SET TASK
Repeat the records word for word, starting at the beginning of the records and ending with the line that contains "pos(1245,102)".

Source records
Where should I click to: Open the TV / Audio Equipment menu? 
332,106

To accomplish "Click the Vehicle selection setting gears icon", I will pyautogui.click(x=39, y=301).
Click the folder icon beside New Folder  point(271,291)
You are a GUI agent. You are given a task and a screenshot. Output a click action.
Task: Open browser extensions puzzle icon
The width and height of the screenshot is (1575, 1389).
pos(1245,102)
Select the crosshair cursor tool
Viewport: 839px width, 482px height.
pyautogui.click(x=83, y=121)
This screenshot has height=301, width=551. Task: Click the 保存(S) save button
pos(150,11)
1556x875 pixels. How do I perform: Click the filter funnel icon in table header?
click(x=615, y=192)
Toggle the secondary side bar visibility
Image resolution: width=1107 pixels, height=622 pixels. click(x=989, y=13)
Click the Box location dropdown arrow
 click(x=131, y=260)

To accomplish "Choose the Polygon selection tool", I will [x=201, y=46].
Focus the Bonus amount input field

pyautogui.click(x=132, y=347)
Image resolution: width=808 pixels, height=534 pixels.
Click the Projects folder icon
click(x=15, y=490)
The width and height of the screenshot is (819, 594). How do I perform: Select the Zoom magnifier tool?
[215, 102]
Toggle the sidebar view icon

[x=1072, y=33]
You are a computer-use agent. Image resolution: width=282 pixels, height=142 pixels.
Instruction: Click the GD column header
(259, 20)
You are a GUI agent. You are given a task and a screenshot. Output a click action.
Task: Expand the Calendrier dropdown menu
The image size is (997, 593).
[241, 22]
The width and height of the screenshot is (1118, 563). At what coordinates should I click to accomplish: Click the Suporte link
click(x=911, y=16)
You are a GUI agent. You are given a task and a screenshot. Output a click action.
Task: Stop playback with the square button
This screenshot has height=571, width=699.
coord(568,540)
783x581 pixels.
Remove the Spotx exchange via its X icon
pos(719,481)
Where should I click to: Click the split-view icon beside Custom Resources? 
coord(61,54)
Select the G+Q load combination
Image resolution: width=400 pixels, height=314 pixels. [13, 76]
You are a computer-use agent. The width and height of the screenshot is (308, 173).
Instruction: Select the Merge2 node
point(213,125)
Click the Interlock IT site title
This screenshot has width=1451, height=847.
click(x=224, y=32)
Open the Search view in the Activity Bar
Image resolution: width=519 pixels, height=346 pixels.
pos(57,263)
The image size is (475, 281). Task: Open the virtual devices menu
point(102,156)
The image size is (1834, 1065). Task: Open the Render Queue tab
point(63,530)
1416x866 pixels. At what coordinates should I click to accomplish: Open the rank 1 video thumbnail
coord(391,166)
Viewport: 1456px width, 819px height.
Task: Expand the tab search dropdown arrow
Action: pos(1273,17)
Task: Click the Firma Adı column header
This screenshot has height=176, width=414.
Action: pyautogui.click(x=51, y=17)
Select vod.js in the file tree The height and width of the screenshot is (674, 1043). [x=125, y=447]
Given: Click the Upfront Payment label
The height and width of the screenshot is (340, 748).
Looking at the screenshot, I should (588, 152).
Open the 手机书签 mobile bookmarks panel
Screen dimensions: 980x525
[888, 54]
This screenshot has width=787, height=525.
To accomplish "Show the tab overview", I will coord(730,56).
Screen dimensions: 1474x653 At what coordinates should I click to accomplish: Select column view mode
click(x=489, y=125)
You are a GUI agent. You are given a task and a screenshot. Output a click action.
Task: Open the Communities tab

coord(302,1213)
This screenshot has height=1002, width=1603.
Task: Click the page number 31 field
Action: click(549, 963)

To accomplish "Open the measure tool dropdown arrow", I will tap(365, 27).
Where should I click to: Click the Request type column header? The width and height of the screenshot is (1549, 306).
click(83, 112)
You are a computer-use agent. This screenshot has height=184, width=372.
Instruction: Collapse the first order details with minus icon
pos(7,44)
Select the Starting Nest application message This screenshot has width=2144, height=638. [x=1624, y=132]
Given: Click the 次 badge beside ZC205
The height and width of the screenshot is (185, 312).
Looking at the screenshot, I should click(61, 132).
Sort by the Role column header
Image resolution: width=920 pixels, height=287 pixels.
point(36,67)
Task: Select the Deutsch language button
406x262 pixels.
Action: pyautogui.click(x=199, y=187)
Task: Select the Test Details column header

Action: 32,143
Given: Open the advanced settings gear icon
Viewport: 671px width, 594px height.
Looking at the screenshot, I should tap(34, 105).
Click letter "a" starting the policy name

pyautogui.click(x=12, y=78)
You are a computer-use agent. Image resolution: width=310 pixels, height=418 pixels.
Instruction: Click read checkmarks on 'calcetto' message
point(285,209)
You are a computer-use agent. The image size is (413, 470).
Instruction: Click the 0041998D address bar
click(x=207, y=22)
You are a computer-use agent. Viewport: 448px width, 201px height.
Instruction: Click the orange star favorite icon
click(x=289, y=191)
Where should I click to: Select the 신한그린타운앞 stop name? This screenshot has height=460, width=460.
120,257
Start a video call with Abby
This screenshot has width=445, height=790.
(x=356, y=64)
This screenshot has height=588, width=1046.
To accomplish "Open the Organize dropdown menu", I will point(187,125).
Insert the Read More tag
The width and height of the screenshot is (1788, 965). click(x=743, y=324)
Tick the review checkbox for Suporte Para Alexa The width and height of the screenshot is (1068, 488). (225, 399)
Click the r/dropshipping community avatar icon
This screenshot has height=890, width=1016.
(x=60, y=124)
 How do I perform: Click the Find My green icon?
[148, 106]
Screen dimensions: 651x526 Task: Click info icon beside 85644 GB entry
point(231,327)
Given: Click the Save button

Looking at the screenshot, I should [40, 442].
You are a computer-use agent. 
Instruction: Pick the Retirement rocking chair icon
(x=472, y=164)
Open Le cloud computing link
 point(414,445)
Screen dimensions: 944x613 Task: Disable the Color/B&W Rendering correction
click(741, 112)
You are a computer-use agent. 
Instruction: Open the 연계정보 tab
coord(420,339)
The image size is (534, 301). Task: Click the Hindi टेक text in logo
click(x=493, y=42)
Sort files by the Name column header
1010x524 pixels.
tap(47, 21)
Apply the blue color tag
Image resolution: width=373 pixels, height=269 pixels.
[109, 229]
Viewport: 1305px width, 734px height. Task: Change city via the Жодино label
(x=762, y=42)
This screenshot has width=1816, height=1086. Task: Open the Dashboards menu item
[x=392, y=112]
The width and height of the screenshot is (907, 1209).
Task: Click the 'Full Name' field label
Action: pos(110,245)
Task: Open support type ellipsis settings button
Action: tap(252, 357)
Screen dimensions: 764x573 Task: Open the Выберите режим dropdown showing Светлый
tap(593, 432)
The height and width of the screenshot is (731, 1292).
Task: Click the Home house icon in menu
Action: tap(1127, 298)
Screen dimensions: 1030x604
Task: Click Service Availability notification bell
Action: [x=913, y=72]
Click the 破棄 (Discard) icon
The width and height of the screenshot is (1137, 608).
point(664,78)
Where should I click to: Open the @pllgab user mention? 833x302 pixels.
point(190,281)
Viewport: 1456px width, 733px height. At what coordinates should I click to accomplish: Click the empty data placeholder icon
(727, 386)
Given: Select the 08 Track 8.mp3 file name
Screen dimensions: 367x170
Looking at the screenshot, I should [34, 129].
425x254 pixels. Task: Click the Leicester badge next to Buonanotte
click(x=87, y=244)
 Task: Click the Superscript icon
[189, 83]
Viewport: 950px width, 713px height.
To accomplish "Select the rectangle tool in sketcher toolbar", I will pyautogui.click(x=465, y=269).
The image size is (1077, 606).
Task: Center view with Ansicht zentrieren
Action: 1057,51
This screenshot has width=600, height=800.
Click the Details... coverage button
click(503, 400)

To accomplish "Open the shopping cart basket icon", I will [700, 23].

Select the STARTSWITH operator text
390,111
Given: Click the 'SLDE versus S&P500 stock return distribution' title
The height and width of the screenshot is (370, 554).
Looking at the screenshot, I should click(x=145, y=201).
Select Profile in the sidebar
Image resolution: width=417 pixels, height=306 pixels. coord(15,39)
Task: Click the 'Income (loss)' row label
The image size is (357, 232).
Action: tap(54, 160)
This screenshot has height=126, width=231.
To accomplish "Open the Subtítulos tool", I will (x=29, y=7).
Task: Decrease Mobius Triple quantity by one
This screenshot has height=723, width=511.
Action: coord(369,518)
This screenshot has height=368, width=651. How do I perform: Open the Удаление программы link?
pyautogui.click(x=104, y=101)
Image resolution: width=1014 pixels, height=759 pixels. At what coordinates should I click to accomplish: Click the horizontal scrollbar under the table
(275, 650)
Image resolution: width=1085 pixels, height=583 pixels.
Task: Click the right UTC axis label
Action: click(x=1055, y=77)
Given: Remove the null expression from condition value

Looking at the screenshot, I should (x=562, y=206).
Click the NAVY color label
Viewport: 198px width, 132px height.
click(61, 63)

FULL SOLUTION
Where should I click to: Open the TV / Audio Equipment menu? 
332,106

To accomplish "Click the Vehicle selection setting gears icon", I will pyautogui.click(x=39, y=301).
Click the folder icon beside New Folder  point(271,291)
You are a GUI agent. You are given a task and a screenshot. Output a click action.
Task: Open browser extensions puzzle icon
The width and height of the screenshot is (1575, 1389).
pos(1245,102)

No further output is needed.